Os investigadores consideram que esta ligação mais intensa poderá reflectir uma tentativa de compensação do cérebro, que recorre a circuitos preservados para suprir os danificados. É a hipótese que melhor se ajusta aos dados, mas uma única imagem não consegue demonstrá-la.

É esta separação clara que dá importância ao resultado. Uma rede sustentava, por si só, a memória e a atenção, enquanto o movimento dependia simultaneamente de duas. Esta divisão nunca tinha sido cartografada com semelhante precisão.

Nova verificação

Um padrão identificado num grupo pode não se repetir noutro. Por isso, a equipa aplicou o modelo a um grupo independente de pessoas com VIH, algumas com a perturbação associada ao álcool e outras sem ela.

Os mesmos padrões também se mantiveram nesse grupo. Por persistirem em pessoas com uma condição muito diferente, as associações parecem estar ligadas ao consumo de álcool em si, e não a outro factor que o acompanhe.

Ainda existem limitações relevantes. A amostra era reduzida e o cérebro foi observado apenas num momento, pelo que o estudo ainda não permite determinar como estas redes mudam ao longo de meses ou anos.

Rumo a cuidados personalizados

Os clínicos já sabiam que os consumidores excessivos de álcool enfrentam dificuldades de memória e movimento, mas desconheciam quais as redes cerebrais associadas a cada problema. Agora, ambas as redes têm designações e funções identificadas, e é mais fácil tratar um alvo definido do que danos vagos.

Duas ferramentas já estão a ser testadas contra a dependência e enquadram-se nesta descoberta. Uma delas é a estimulação magnética, que transmite impulsos através do couro cabeludo para aumentar ou reduzir a actividade cerebral.

A outra é a neuroretroacção, que ensina as pessoas a regular os próprios sinais cerebrais em tempo real.

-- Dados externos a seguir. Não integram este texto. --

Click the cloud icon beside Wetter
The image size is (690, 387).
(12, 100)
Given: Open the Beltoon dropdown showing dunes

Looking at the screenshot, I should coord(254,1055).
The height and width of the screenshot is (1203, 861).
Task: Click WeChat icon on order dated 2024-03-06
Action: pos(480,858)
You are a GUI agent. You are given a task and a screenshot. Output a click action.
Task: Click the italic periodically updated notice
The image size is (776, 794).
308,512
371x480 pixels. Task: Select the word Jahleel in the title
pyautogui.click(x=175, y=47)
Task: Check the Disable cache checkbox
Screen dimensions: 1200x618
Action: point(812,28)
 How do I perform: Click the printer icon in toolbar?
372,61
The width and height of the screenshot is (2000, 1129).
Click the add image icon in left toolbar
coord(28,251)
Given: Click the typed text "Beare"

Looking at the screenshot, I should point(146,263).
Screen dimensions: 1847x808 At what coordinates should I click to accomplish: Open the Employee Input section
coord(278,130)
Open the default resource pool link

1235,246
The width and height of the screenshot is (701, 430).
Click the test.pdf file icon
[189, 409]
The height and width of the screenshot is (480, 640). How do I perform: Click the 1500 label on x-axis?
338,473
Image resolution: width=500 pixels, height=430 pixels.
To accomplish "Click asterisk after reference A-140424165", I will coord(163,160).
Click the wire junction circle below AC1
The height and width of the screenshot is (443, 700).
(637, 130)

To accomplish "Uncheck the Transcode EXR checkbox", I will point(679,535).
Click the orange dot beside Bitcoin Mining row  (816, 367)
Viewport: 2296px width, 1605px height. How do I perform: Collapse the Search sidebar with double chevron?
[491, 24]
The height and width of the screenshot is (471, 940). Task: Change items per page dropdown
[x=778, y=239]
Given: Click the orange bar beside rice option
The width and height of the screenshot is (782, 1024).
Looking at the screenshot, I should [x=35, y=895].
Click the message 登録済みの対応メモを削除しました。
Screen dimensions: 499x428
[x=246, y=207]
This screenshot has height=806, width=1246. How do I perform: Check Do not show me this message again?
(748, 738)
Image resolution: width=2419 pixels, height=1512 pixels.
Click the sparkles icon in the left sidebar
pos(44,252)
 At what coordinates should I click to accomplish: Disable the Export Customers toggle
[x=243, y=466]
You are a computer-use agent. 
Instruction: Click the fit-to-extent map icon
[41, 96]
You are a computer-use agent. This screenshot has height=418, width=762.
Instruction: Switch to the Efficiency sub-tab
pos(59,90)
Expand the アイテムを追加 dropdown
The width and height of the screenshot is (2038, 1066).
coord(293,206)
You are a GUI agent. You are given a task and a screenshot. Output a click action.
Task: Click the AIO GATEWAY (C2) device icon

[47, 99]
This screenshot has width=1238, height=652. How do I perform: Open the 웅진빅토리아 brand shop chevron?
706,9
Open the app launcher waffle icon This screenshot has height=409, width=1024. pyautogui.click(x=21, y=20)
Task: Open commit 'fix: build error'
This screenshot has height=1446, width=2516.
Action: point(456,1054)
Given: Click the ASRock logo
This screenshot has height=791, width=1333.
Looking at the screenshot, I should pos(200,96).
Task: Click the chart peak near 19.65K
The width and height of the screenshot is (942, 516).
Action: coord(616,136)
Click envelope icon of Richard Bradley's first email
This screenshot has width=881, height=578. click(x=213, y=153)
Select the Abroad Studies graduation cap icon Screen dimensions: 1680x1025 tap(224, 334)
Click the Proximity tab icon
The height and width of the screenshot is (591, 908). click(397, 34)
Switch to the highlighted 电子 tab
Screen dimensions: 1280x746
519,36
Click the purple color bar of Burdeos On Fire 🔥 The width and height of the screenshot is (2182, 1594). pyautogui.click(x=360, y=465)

A estimulação magnética apresentou resultados mistos, mas encorajadores, num ensaio destinado a reduzir os desejos intensos de consumo.

Como ambas as técnicas actuam sobre circuitos específicos, saber que redes falham em cada pessoa poderá ajudar a escolher a abordagem com maior probabilidade de ser útil.

Aquilo que há um ano era pouco nítido tem agora uma estrutura. O consumo excessivo de álcool deixa marcas em pelo menos duas redes cerebrais que repartem funções, sendo que uma se esforça tanto que acaba por prejudicar o próprio desempenho.

Isto oferece aos tratamentos um alvo concreto e dá aos doentes motivos para esperar cuidados ajustados ao seu próprio cérebro.